#### Your task
Quote everything from the line containing "Screen dimensions: 1389x868" down to the end of the items below, leaving out the pictures.

[Element and text location data]
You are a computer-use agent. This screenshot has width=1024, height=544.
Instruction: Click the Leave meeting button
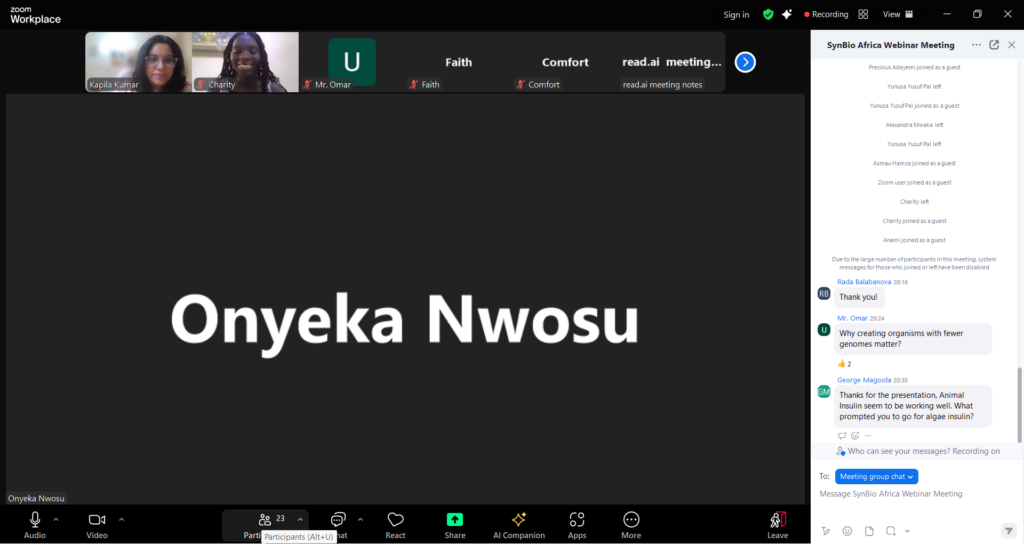777,524
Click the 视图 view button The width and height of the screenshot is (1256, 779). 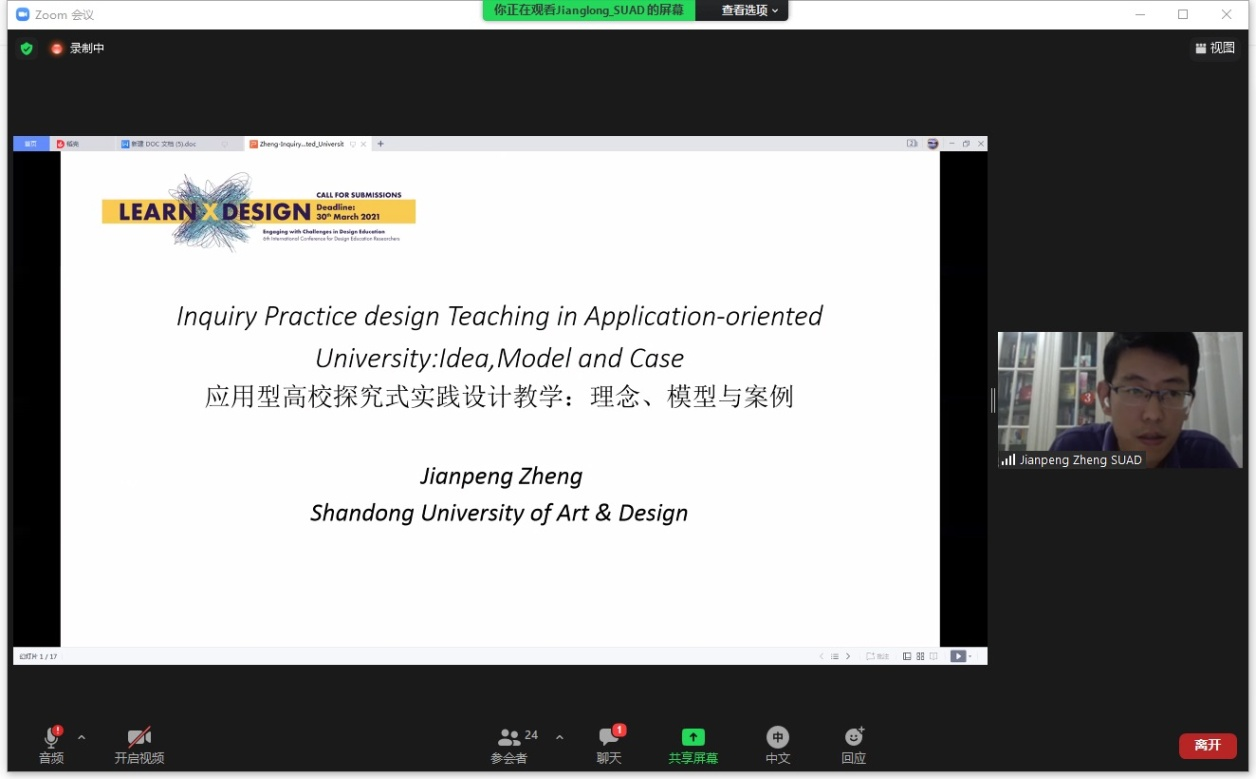click(x=1215, y=48)
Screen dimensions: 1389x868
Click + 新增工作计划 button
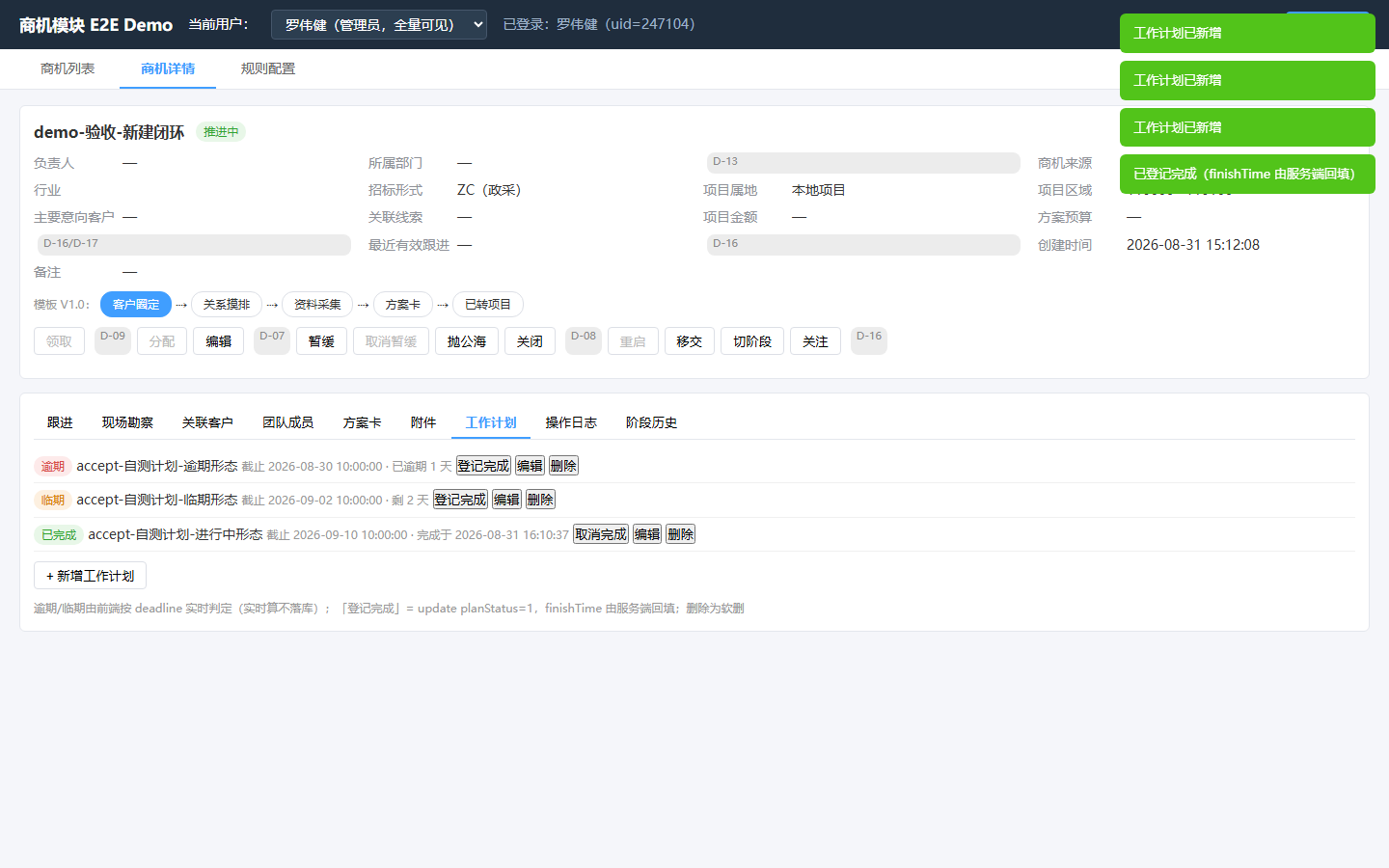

#### Task answer
Screen dimensions: 1389x868
Click + 新增工作计划 button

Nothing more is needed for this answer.